Wallabies star Samu Kerevi has paid tribute to Beauden Barrett as helping him mature into one of the best centres in world rugby.
Kerevi has been instrumental in the Wallabies' three-match win streak, the team's first since 2017, which included consecutive wins over the world champion Springboks and a 27-8 victory over the Pumas last Saturday.
His pace and power in the Australian midfield has earned him plaudits from the likes of Pumas coach Mario Ledesma, who said Kerevi was the difference in their Rugby Championship clash over the weekend, while the Sydney Morning Herald labelled the Wallabies powerhouse "the world's best centre".
Kerevi revealed that a long-time rival in Barrett played a big role in helping him get his game to where he is at the moment during their time as teammates at Suntory Sungoliath in Japan's Top League.
"He actually helped a lot," Kerevi told the Sydney Morning Herald. "He was an open book for me, over there. On Wednesdays, we would have extras and stuff and I would just tag along with him.
"I think for him, the biggest thing I took out of it was simplicity. Simple skill set, simple kicking, simple things done really, really well.
"The amount of time he puts into his work, I wanted to do the same. Picking up extra passing on a day off or extra kicking on a day off on top of recovery stuff, which he's big on.
"It's all of those little things that add together. Over time, you keep building that and it becomes a habit. In times of pressure in the game, you fall back into habits."
Barrett isn't the only All Blacks figure that has been influential in Kerevi's career, with the 28-year-old saying he has taken inspiration from Ma'a Nonu and wants to model his game after the former All Blacks second five.
"Someone that inspired me was Ma'a Nonu. Seeing a player like that transform his skill set is something I want to get to one day. Adding armour to the armoury," Kerevi said.
"That's where I want to get to. Having armoury in the armour. It's just about progressing. Never being happy with where I am and always having a glass half full view of performances and, obviously, trying to be consistent.
"I know what I'm good at, as well. I know my ball carries can be strong, and the offload space.
"It doesn't mean I have to park that. I definitely keep training that and the connections I have with other centres – especially Lenny (Len Ikitau). It's an evolving piece that I want to keep improving."
If recent performances are anything to go by, Kerevi could be well on his way to taking up Nonu's mantle and claiming the title of the best centre in the game.
However, the former Queensland Reds star wasn't willing to accept the tag, pointing to his All Blacks counterpart David Havili as the man who he believes currently holds the title.
"I think, right now, as a centre that's got the whole package, for me, would be David Havili," he said.
"I think the performances he's put in with the Crusaders, watching those games, and then earning the No 12 jersey with the ABs - it's a hard ask.
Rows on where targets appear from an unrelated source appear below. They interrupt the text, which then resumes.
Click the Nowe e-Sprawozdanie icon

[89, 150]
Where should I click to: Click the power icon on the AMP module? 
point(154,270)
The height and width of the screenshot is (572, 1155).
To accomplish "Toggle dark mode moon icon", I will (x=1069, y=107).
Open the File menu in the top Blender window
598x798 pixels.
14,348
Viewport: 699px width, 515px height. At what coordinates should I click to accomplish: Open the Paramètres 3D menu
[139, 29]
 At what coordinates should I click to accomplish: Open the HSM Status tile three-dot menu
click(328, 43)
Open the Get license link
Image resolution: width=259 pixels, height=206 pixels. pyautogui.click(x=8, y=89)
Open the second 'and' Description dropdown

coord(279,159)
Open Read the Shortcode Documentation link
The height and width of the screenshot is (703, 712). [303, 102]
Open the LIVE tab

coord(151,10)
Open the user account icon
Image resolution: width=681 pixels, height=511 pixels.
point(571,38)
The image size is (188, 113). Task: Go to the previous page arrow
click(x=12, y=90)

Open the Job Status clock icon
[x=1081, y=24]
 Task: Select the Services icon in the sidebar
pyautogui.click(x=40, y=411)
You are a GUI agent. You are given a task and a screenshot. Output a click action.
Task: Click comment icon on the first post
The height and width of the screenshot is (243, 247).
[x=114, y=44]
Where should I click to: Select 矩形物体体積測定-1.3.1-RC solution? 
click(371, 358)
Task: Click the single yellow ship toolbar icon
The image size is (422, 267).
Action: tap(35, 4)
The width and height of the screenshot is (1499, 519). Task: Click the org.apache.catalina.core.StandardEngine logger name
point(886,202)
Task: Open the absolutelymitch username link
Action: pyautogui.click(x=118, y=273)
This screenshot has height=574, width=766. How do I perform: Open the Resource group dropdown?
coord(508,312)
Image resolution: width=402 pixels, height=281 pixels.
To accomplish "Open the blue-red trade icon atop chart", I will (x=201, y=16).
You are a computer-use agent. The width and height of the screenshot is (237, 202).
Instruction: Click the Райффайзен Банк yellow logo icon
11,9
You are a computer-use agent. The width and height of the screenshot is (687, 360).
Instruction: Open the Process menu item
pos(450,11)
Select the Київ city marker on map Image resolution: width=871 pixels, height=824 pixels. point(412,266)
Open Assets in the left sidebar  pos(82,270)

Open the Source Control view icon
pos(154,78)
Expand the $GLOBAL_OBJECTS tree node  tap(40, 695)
"They have some outstanding players and as a package of a player, he's been playing really well in that space. He's played fullback, he communicates well, he's great under the high ball and has a great kicking game - he's brought that to 12 as well.
"He may not have all the line breaks or bumping people off, but it's the little things in his game. People don't really see that, but as a centre, I watch it."